Field Report: Qwen 3.6 27B on an M2 MacBook Pro (32GB) – Painfully Slow but Smart Output

A developer on r/LocalLLaMA tested Qwen 3.6 27B (IQ4_XS unsloth quant) on an M2 MacBook Pro with 32GB RAM. As expected, the machine is under-spec'd for a dense 27B model, but the field report provides concrete numbers and a realistic take on performance and output quality.
Command and Setup
The model was served with llama-server using the following command:
llama-server -m ~/models/unsloth/Qwen3.6-27B-IQ4_XS.gguf --mmproj ~/models/unsloth/Qwen3.6-27B-mmproj-BF16.gguf -c 131072 --batch-size 256 -ngl 99 -np 1 --host 127.0.0.1 --port 8899 -ctk q8_0 -ctv q8_0 --spec-type ngram-mod --spec-ngram-size-n 24 --draft-min 12 --draft-max 48
Notable choices: single process (-np 1) to avoid overloading the GPU, speculative decoding with ngram-mod, and a context window of 131072 tokens.
Performance Breakdown
Initial speeds: 80 t/s prompt processing, 7.9 t/s token generation. At 52,000 tokens of context, performance collapsed to 4 t/s prompt processing — which the author confirms is not a typo — and 3.1 t/s token generation. Memory pressure never entered the red zone, indicating the bottleneck is memory bandwidth, not swap.
Speculative Decoding Not Effective
The reporter enabled ngram-mod speculative decoding but saw no real benefit. Logs showed:
accept: low acceptance streak (3) – resetting ngram_mod ... draft acceptance rate = 1.00000 ( 2 accepted / 2 generated)

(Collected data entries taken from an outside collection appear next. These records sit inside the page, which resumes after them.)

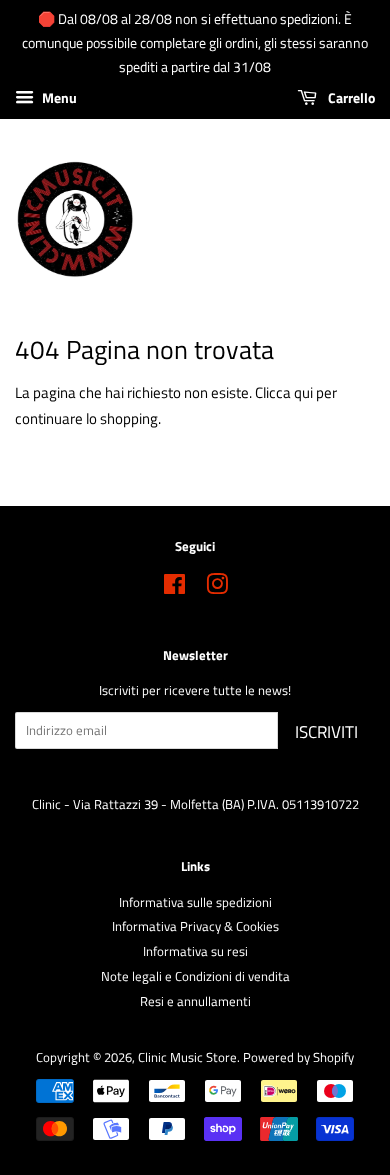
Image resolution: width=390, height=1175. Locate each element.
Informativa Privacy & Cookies (195, 926)
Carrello (350, 98)
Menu (58, 98)
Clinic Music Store (187, 1057)
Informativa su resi (195, 951)
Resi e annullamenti (195, 1001)
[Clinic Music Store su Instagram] (217, 588)
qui (303, 392)
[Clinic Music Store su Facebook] (174, 588)
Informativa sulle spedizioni (195, 902)
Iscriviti (326, 732)
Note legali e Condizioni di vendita (195, 976)
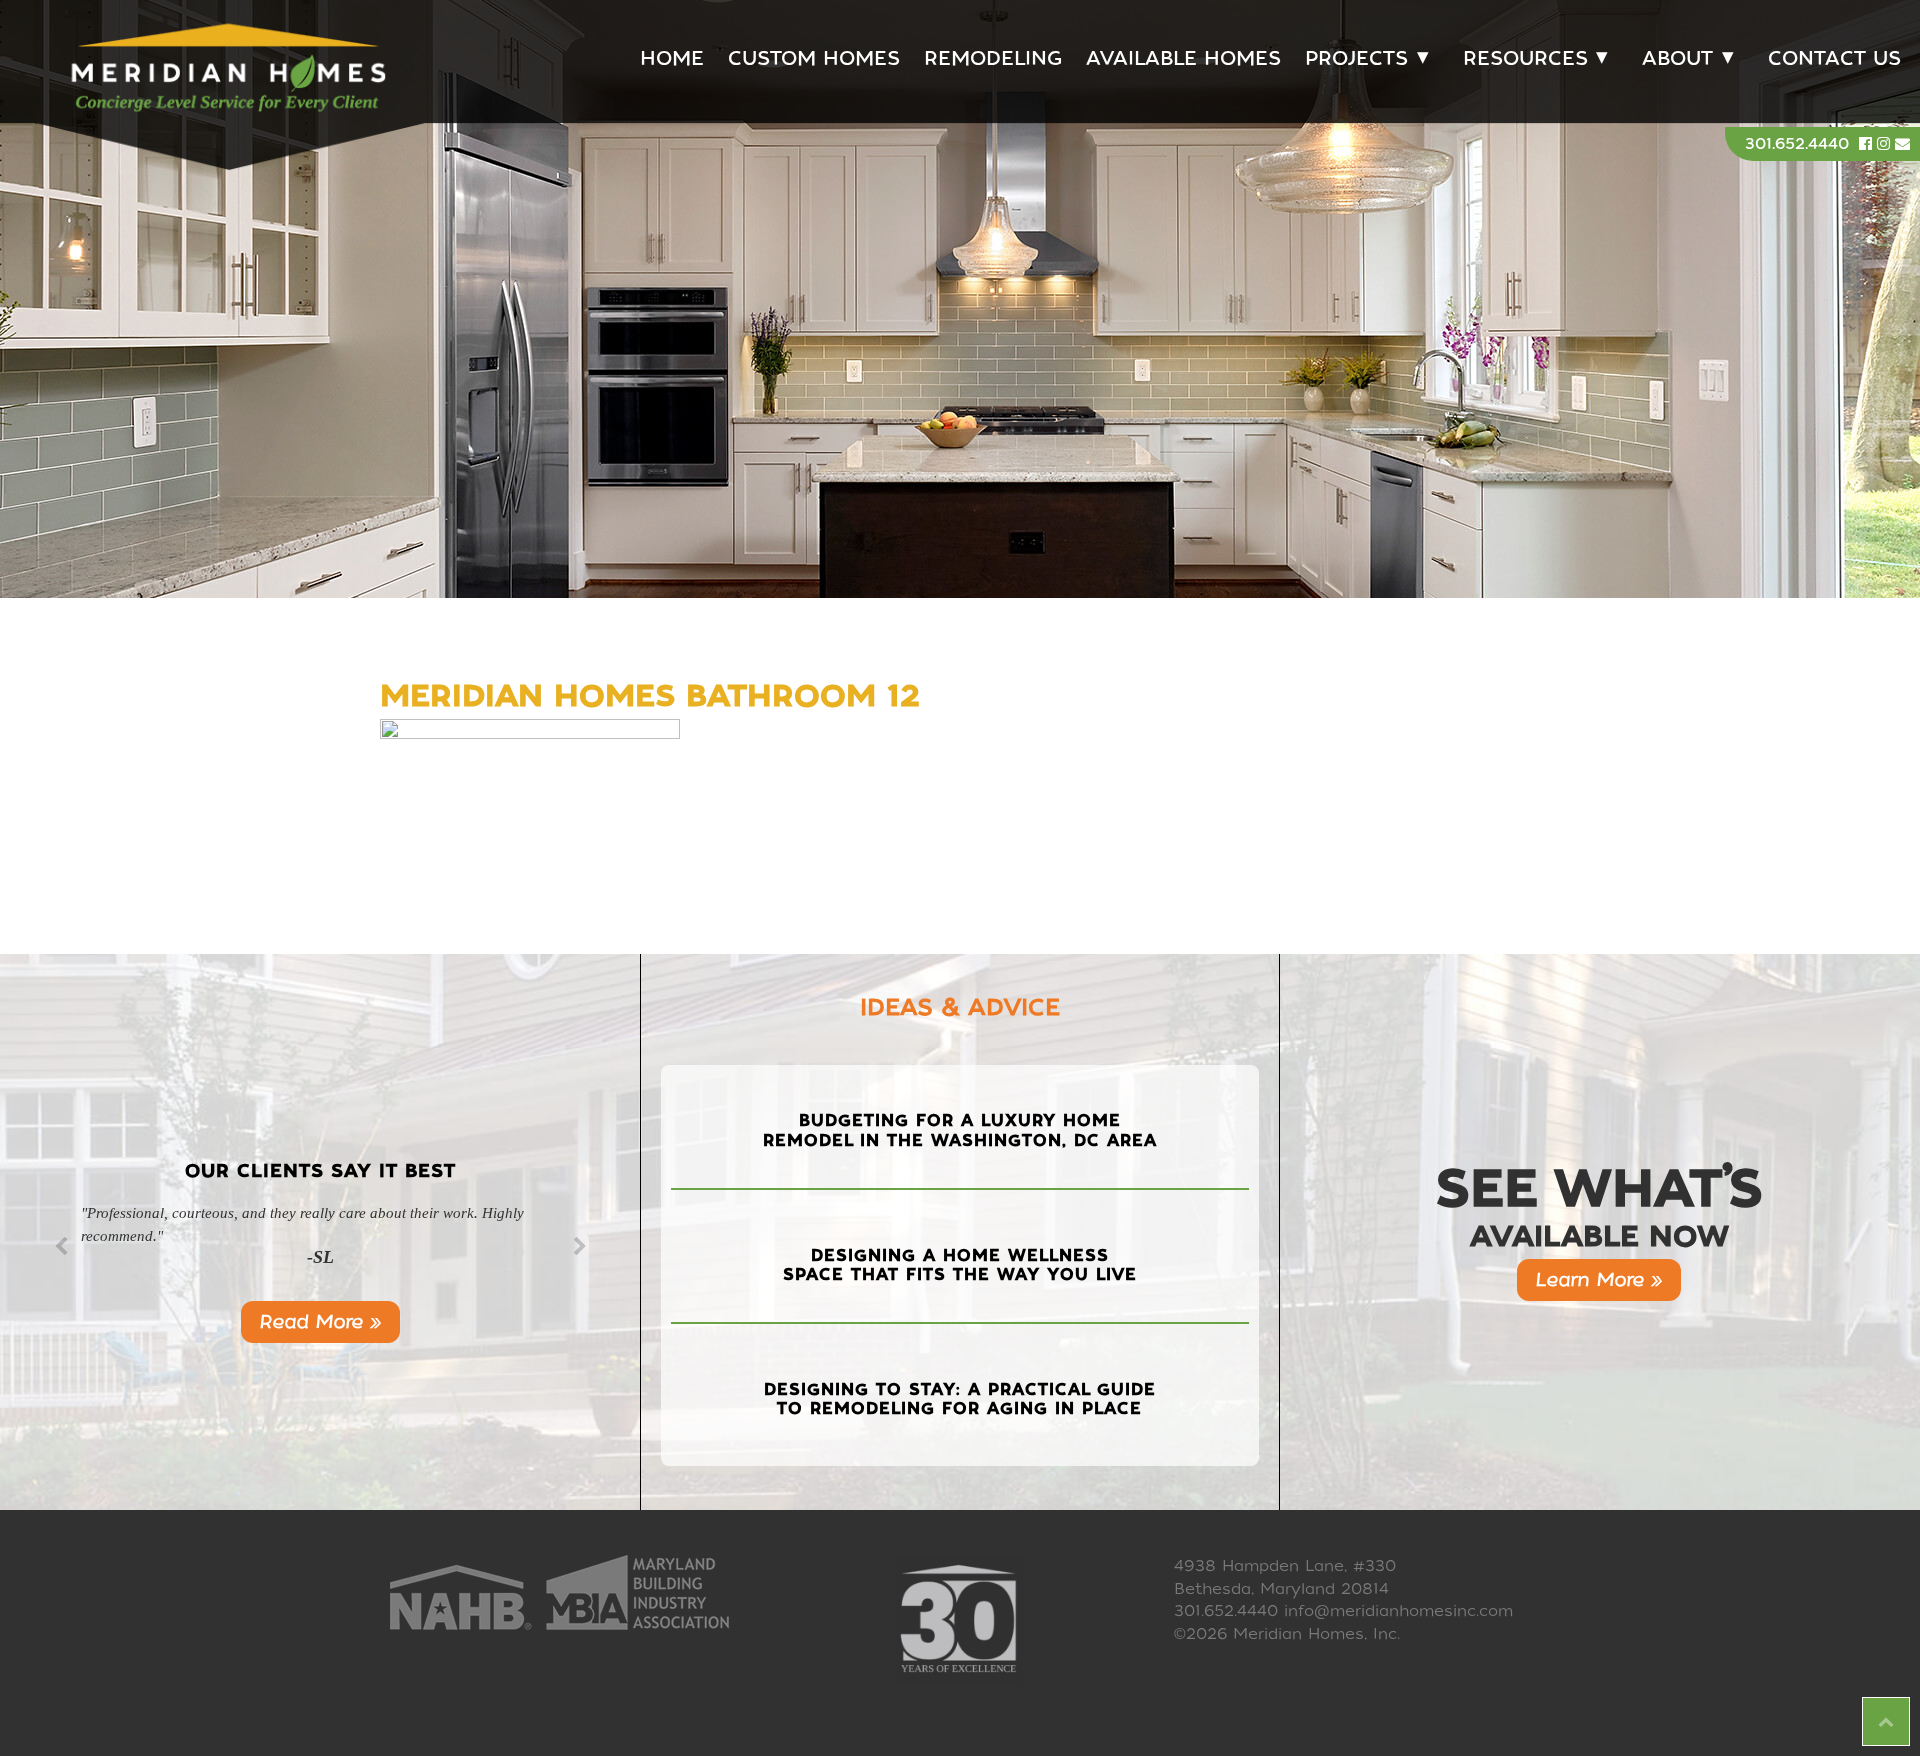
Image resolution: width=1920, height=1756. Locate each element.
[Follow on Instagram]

The model resets constantly due to low n-gram matches; the apparent 100% acceptance rate is an artifact of tiny sample sizes. The author concludes that dense models like this don't repeat themselves enough for the ngram-mod approach to work well.
Code Quality
Despite the slowness, the code generated by Qwen 3.6 27B was rated as excellent. It analyzed a significant codebase with no additional prompting beyond the initial task and outperformed the Qwen 35B A3B (MoE) model in quality. The author compares the output to what one would expect from a self-hosted Claude Sonnet, and notes that even Claude Opus 4.7 was impressed.
Key Takeaways
- Memory bandwidth rules dense models: On Apple Silicon, token generation halved as context grew. Even without swapping, bandwidth throttling killed performance.
- Single process is the way to go: Running concurrent agent tasks on this hardware offers no win — just serial queuing.
- Speculative decoding is model-dependent: Ngram-mod didn't help here; the model's low repetitiveness prevented draft matches.
The author plans to test Qwen 3.6 27B on a cloud GPU with specs comparable to the R9700 (current price ~$1,400 on Amazon, higher on eBay) to get a true sense of its capability on their own programming tasks.